Two weeks ago, I wrote a piece for The Footy Almanac about half-remembered songs. In his comments about this post, Mark ‘Swish’ Schwerdt made use of a particularly interesting word: mondegreen. Wikipedia defines this word as ‘a mishearing or misinterpretation of a phrase in a way that gives it a new meaning.

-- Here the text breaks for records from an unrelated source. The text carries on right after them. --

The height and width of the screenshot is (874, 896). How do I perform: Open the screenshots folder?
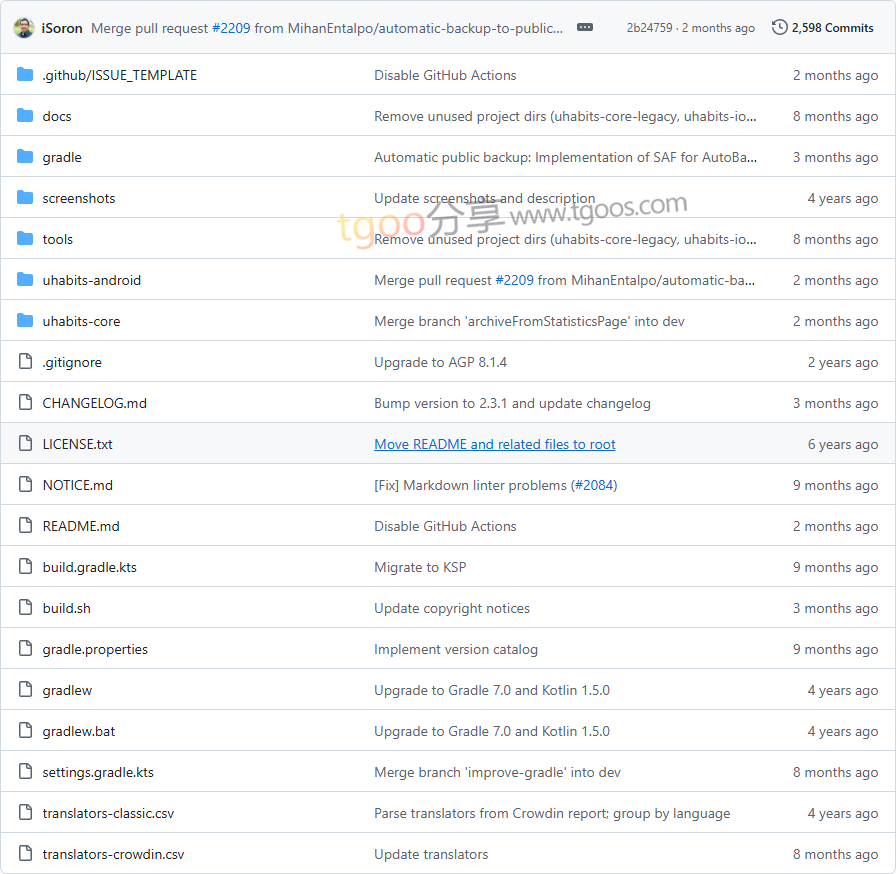[x=78, y=198]
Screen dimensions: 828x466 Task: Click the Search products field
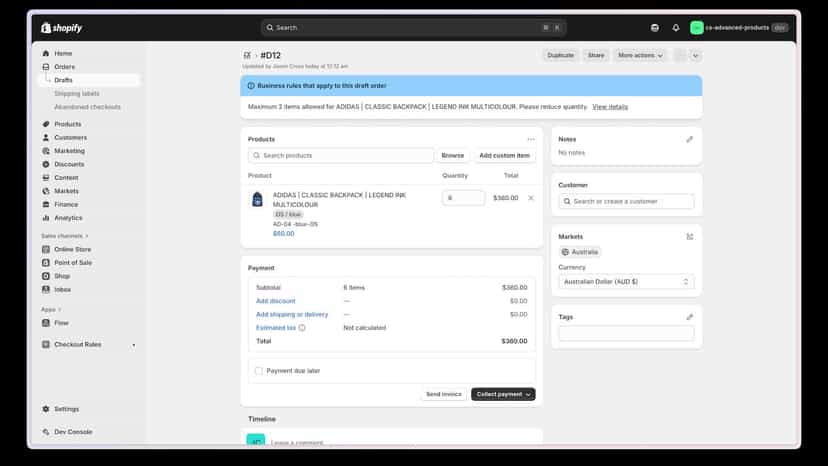tap(341, 156)
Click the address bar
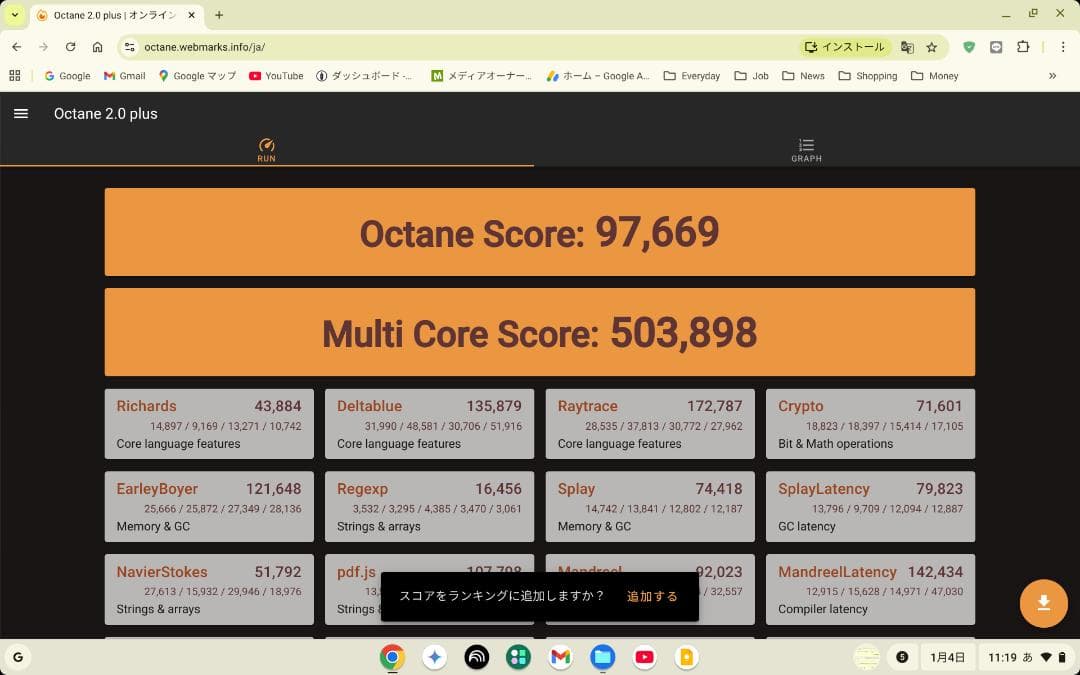The width and height of the screenshot is (1080, 675). tap(400, 46)
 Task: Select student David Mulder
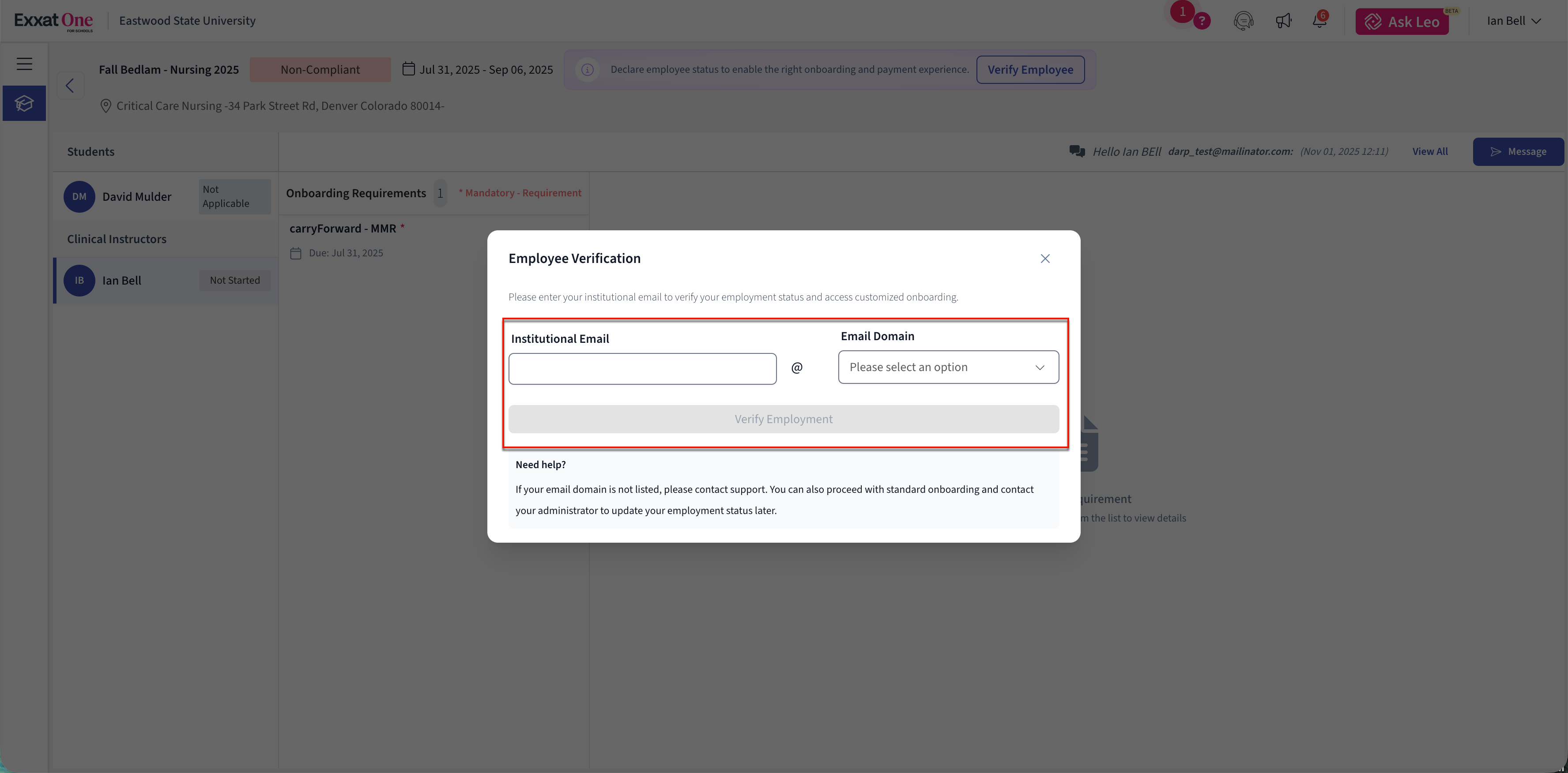click(x=137, y=197)
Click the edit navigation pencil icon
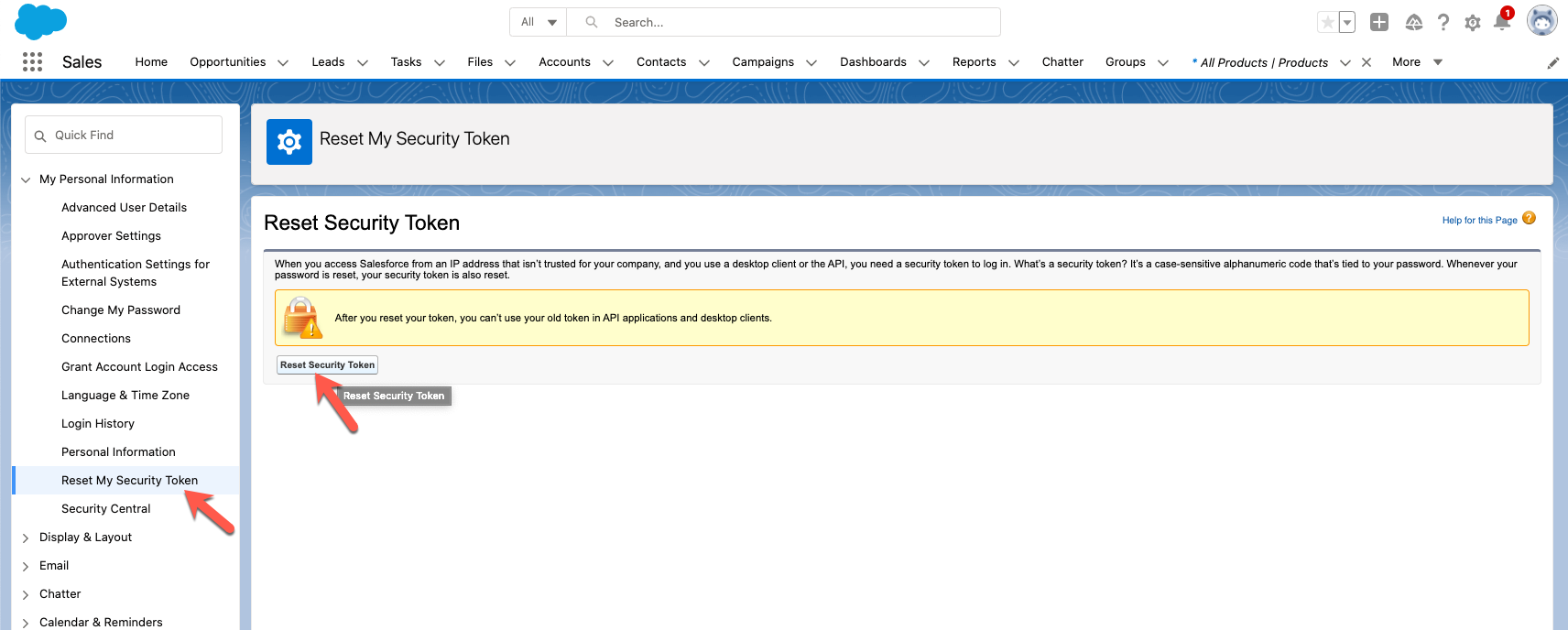The image size is (1568, 630). tap(1552, 63)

Mondegreens are most often created by a person listening to a poem or a song; the listener, being unable to clearly hear a lyric, substitutes words that sound similar and make some kind of sense.’ Examples I’ve come across in my reading include: ‘He’s got the whole world in his pants’ in connection with the folk song ‘He’s got the whole world in his hands’, and the well-known ‘Hold me closer, Tony Danza’ when the last two words in the quote should be ‘Tiny Dancer’ in the Elton John/Bernie Taupin song of the same name.

 

A couple of personal examples of mondegreens: in ‘Cracklin’ Rosie’ for a long time I thought the line Neil Diamond sang was ‘Cracklin’ Rose, you’re a stalwart women’, not ‘Cracklin’ Rose, you’re a store bought woman’ and Australian Crawl’s ‘Beautiful People’, in which James Reyne sounded like he sang ‘Beautiful People – they’ve got a rubber politician in their travel bag’ not ‘Beautiful People – they’ve got a Robert Palmer T-shirt in their travel bag.’

 

Where does the word mondegreen come from? It certainly sounds strange and not of a readily identifiable origin. Wikipedia states: ‘American writer Sylvia Wright coined the term in 1954, writing that as a girl, when her mother read to her from Percy’s Reliques, she had misheard the lyric “layd him on the green” in the fourth line of the Scottish ballad “The Bonny Earl of Murray” as “Lady Mondegreen”.’

 

J. A. Wines, in Mondegreens: A Book of Mishearings (2007), has written that mondegreens regularly occur because ‘… the English language is rich in homophones – words which may not be the same in origin, spelling or meaning, but which sound the same.’

 

So, over to you, Almanackers, what are your examples of mondegreens?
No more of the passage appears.